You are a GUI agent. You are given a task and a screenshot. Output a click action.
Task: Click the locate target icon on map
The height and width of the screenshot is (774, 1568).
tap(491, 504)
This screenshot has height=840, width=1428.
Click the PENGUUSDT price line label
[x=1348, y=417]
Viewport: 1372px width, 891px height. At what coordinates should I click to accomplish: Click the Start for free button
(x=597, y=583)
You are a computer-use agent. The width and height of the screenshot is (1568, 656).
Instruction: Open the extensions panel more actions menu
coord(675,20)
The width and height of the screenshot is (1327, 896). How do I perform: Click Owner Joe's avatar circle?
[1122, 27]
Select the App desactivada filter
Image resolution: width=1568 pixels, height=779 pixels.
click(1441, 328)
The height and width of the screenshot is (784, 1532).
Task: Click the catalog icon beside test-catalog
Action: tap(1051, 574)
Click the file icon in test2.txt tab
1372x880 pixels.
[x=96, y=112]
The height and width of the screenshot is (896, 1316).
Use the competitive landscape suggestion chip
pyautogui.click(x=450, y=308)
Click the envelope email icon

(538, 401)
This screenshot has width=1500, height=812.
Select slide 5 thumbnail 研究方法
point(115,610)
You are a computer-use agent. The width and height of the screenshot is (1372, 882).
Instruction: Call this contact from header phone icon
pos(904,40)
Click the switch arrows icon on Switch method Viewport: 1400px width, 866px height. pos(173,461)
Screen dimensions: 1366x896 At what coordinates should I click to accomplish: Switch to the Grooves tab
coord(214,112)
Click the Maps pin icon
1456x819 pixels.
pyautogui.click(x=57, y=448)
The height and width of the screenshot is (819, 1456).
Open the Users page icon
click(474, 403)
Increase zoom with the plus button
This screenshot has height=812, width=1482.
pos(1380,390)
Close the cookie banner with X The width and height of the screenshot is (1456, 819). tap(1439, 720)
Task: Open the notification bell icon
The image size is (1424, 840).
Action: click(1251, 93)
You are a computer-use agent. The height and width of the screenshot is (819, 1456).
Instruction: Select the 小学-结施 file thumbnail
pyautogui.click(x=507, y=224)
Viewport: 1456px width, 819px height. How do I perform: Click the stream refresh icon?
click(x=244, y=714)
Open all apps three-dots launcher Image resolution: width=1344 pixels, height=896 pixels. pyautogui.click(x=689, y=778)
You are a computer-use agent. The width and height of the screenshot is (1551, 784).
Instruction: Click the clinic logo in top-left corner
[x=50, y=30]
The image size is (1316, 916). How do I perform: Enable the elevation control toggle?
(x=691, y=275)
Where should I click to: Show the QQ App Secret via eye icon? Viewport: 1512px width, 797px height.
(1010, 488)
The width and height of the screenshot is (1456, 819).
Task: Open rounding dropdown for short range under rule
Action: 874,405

**Task description**
Quote every line of the records above, from the first down to the one holding "This screenshot has width=1500, height=812.", exactly as written.

**Solution to this problem**
You are a GUI agent. You are given a task and a screenshot. Output a click action.
Task: Click the locate target icon on map
The height and width of the screenshot is (774, 1568).
tap(491, 504)
This screenshot has height=840, width=1428.
Click the PENGUUSDT price line label
[x=1348, y=417]
Viewport: 1372px width, 891px height. At what coordinates should I click to accomplish: Click the Start for free button
(x=597, y=583)
You are a computer-use agent. The width and height of the screenshot is (1568, 656).
Instruction: Open the extensions panel more actions menu
coord(675,20)
The width and height of the screenshot is (1327, 896). How do I perform: Click Owner Joe's avatar circle?
[1122, 27]
Select the App desactivada filter
Image resolution: width=1568 pixels, height=779 pixels.
click(1441, 328)
The height and width of the screenshot is (784, 1532).
Task: Click the catalog icon beside test-catalog
Action: tap(1051, 574)
Click the file icon in test2.txt tab
1372x880 pixels.
[x=96, y=112]
The height and width of the screenshot is (896, 1316).
Use the competitive landscape suggestion chip
pyautogui.click(x=450, y=308)
Click the envelope email icon

(538, 401)
This screenshot has width=1500, height=812.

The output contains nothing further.